Creating a distributed build and test framework
One solution to the problem of building as quickly as possible is simply delegating that responsibility — not to the machine that the developer is working on, or even to a server that the CI job has been dispatched to, but to a server farm. These machines all pool their resources to collectively perform build tasks faster than a single machine could, whilst caching their results so that compiler actions do not need to be repeated.
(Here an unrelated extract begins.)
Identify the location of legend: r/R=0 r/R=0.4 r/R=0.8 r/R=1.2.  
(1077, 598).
Such an idea is not new, with tools such as ccache and distcc existing for over 15 years. However, these tools have a fairly narrow focus, restricted to the dispatch of compilation tasks from clang or gcc to a battery of servers, and the caching of those results. This is an important part of build, but is by no means the only consideration. For this to be useful for developers in large projects there needs to be:
- Consistency in environment: The build and test environment must be well defined and trusted. There must be no ambiguity in the results of a change, because of differences in developer and/or CI environment.
- Consistency in performance: The distributed build and test environment must be elastic enough in scale, such that, irrespective of the location of the change in the dependency stack, the time to build and test that change is predictable and bounded.
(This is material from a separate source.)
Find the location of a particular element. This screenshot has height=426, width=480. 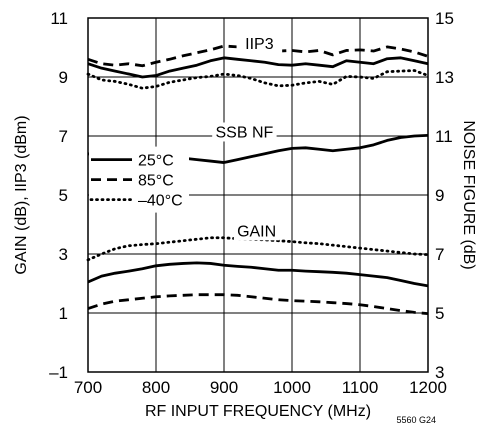

legend-background is located at coordinates (139, 180).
- Consistency in infrastructure: As the complexity of the codebase increases, the testing requirements increase, as does the amount of infrastructure required. Maintaining separate build and test harnesses is challenging and often results in duplication of infrastructure. Ideally, a distributed build and test environment should be a single environment, maintained by a single team.
To fulfil the above requirements, we require a toolkit, not just a single tool.
Creating a toolkit with the remote execution API
The remote execution API (REAPI) is a protobuf-based, open source API that provides a consistent way to manage the execution of binaries on a remote system. With a community of contributors, the remote execution API has created an ecosystem of clients and servers that can serve as a toolkit for a variety of build and test problems. However, what is interesting is that these clients focus on different use cases.
If your use-case is relatively simple, and you are simply concerned about making your C/C++ compilation faster, then tools such as recc and goma occupy that problem space, similar to tools such as ccache and distcc. However, where the complexity of the application being developed is large, a tool that has support for fast, incremental builds may be important, to facilitate consistency of performance. Bazel is the most well established and mature tool that exists in this space, but there are a variety of other tools, including pants, buck, and please. Finally, if you are concerned about the consistent construction of environments, then an integration tool such as BuildStream is useful, with support for multiple build systems, to create systems in multiple output formats, in a sandboxed environment.
To serve these clients with different use-cases we want a single, consistent infrastructure. This should be able to be elastically scaled, and be flexible in deployment, either to cloud services, or via an on premises deployment. In terms of implementations, there exist several, including Buildbarn, Buildfarm and Buildgrid.